The greatest number of fires, 13, was caused by defective chimneys and the next greatest number, 7, originated from sparks from chimneys. Other causes were fires from stoves and children playing with matches, 6 each; sparks from locomotives, 5; fires front oil stoves, 4; from sparks from rubbish, leaking gasoline, overheated stove pipes, electric wiring and gas jets, 3 each; fire crackers, 2; spontaneous combustion, 1, and unknown fires, 12.

The apparatus of Washington Company No. 1 consists of one Seagrave combination hose and chemical car, and one Metropolitan steamer with Seagrave tractor. This company has 1,400 feet of 2 1/2-inch hose. The Brandywine Fire Company No. 2 has one American-La France city service truck and one American-La France triple combination pumper, with 1,400 feet of hose. The West End Company No. 3 has one Rowe triple combination, with 700 feet of 2 1/2-inch hose. In concluding his report, Chief Moore says: “We will in a short time have alarm boxes Nos. 27 and 46 installed, which will aid greatly to enable us to receive an alarm from these districts without the delay of being called by telephone.

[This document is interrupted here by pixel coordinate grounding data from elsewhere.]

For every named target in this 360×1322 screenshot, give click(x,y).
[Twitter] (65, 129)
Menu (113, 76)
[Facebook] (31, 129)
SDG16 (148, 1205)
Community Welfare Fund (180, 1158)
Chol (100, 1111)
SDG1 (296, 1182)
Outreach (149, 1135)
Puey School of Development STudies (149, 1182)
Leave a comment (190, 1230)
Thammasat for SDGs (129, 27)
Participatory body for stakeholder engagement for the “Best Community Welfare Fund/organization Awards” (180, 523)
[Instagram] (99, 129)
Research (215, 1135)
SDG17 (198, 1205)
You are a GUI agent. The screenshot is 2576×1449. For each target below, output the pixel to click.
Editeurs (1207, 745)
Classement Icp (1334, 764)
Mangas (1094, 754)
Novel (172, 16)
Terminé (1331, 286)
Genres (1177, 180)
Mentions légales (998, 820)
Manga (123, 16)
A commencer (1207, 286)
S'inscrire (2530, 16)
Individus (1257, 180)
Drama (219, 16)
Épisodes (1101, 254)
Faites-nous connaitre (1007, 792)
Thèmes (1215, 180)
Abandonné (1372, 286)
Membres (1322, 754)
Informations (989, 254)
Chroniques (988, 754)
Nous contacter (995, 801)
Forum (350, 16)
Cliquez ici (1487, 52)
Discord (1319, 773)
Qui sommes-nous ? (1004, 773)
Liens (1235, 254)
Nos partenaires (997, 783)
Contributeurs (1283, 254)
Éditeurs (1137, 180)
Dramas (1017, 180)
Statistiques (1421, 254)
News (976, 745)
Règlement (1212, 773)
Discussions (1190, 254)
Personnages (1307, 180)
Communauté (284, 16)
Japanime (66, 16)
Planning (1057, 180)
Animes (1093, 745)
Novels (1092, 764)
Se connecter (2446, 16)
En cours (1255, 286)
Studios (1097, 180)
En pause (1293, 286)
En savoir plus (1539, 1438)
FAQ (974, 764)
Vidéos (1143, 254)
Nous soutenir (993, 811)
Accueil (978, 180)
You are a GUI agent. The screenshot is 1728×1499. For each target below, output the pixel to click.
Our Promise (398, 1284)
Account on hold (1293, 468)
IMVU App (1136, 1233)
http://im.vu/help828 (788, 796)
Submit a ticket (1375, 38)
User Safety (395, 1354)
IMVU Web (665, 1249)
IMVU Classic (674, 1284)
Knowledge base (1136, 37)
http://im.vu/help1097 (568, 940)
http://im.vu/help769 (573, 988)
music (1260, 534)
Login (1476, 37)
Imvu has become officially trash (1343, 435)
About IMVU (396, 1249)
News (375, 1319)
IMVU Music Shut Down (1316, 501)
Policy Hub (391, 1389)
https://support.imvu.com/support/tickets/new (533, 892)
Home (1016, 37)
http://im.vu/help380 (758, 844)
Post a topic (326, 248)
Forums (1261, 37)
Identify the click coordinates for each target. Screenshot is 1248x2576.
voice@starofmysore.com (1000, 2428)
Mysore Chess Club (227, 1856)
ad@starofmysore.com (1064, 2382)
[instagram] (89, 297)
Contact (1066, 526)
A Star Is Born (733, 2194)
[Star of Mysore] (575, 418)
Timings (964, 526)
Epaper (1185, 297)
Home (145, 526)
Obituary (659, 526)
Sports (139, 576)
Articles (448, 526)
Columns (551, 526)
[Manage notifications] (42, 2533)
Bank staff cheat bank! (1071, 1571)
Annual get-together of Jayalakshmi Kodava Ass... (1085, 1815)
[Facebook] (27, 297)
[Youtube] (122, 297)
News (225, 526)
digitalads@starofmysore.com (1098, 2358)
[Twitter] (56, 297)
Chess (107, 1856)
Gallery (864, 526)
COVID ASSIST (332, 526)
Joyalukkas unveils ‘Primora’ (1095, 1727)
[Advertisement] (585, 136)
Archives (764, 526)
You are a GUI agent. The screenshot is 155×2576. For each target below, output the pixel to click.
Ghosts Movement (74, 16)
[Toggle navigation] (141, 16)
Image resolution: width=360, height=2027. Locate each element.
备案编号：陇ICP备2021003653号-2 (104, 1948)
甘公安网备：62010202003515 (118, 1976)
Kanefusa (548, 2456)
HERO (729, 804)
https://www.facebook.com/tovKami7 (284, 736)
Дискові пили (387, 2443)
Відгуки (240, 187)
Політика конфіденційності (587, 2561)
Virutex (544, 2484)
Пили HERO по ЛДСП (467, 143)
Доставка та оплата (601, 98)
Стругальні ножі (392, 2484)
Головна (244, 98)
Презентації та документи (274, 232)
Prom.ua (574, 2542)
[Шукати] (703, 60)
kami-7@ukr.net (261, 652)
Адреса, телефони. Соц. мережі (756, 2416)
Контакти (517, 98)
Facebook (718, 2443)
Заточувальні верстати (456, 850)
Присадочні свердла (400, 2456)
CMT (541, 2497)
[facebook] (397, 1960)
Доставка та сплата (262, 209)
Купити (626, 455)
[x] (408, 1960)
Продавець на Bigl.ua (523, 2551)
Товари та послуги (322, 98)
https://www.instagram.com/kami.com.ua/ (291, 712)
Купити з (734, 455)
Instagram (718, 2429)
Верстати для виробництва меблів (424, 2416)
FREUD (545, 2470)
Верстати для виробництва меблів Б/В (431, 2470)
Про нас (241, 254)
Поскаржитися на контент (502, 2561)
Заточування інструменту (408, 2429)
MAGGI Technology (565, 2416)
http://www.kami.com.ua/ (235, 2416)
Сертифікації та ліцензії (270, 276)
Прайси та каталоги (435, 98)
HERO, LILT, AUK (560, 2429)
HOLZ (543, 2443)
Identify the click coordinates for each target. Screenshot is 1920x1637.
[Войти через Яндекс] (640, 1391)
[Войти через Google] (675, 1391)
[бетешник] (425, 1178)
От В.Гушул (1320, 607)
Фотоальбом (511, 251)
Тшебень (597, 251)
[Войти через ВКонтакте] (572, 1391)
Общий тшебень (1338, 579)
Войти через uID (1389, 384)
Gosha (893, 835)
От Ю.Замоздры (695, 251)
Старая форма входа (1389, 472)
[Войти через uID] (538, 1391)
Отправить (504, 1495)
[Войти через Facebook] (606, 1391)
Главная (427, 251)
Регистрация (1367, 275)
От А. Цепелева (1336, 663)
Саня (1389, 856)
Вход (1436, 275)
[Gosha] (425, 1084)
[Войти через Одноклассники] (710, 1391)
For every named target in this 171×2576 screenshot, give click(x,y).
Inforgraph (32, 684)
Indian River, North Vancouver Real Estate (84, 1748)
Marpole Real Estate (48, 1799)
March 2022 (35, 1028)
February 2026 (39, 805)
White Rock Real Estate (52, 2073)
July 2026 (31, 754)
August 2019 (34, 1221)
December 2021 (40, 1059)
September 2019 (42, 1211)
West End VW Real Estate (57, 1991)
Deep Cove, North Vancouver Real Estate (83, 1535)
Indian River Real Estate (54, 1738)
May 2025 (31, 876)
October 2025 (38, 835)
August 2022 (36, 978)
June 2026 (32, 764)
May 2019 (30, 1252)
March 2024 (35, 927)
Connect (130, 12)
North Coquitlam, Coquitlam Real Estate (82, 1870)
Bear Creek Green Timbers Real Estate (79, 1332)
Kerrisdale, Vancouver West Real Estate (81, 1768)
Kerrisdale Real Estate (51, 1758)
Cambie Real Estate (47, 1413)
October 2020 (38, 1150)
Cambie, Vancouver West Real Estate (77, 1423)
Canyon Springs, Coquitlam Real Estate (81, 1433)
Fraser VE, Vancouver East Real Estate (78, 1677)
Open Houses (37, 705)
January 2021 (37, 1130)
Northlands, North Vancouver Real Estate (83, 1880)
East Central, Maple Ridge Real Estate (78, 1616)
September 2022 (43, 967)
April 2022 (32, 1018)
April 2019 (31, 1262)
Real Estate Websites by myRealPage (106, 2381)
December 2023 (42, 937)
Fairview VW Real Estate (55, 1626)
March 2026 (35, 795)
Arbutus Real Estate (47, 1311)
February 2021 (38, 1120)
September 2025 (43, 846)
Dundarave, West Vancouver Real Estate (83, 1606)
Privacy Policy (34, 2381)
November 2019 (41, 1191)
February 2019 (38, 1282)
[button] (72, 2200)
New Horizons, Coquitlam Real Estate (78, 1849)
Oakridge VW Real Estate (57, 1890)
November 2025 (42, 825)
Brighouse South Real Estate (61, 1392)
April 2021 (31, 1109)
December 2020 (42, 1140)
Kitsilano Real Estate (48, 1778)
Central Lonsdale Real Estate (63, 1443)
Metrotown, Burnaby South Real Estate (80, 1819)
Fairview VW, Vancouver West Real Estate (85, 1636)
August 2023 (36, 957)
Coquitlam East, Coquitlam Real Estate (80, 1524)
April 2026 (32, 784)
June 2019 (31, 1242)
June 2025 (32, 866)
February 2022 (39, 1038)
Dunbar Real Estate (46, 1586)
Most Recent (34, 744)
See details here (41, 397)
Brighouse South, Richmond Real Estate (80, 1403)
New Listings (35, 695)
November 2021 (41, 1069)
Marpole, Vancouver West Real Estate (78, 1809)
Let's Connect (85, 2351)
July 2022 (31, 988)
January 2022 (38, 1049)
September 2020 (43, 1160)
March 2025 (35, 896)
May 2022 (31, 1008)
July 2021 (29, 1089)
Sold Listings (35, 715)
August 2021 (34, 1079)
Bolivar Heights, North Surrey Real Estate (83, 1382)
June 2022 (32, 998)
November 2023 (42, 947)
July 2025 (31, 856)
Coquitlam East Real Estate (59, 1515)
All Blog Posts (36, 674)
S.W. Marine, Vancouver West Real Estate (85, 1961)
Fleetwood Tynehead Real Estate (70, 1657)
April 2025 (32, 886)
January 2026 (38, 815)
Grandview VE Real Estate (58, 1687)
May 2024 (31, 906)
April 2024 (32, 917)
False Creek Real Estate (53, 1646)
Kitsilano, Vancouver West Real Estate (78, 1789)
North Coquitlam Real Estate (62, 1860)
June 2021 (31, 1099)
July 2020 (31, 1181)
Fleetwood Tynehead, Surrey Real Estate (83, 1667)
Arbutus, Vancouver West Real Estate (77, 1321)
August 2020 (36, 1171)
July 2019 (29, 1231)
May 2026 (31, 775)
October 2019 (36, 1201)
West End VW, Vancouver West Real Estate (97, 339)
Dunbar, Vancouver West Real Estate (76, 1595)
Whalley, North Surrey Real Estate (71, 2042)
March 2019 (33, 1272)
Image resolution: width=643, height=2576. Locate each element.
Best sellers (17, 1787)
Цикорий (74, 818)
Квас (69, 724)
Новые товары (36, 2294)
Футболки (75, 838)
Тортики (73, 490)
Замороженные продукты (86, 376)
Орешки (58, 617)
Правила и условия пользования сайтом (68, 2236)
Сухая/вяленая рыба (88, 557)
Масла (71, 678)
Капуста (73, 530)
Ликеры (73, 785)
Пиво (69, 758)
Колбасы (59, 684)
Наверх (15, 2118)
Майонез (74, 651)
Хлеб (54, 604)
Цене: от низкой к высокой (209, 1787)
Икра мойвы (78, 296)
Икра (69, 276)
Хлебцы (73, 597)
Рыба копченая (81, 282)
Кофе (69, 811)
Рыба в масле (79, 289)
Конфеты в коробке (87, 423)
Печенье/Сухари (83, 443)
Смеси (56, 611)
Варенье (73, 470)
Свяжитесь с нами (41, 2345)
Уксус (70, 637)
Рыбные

And the purchase of new smoke masks will enable us to fight against smoke more safely, such as we encountered at the Taylor House fire, which was the worst in the city for the past few years. Being completely motorized, the three companies comprising the fire department are able to respond promptly and place their apparatus on the fire ground before the fire has a chance to attain great headway. Too much credit cannot be extended to the individual members of the three companies for their prompt and willing service to the city, all of which service is entirely free and in a great many cases entails considerable loss to the individual fireman by reason of damage to clothing, shoes, hats, etc., to say nothing of possible injury, sickness, or death. I wish to publicly thank the officers and members of the three companies for their hearty support during this period of my term as chief and also to extend thanks to the mayor and members of city council, of which fire commissioner is a member, for their financial and moral support during this time. I also wish to publicly thank the citizens of Coatesville for their co-operation and support to the fire department in fire prevention work in helping to make Coatesville fireproof.”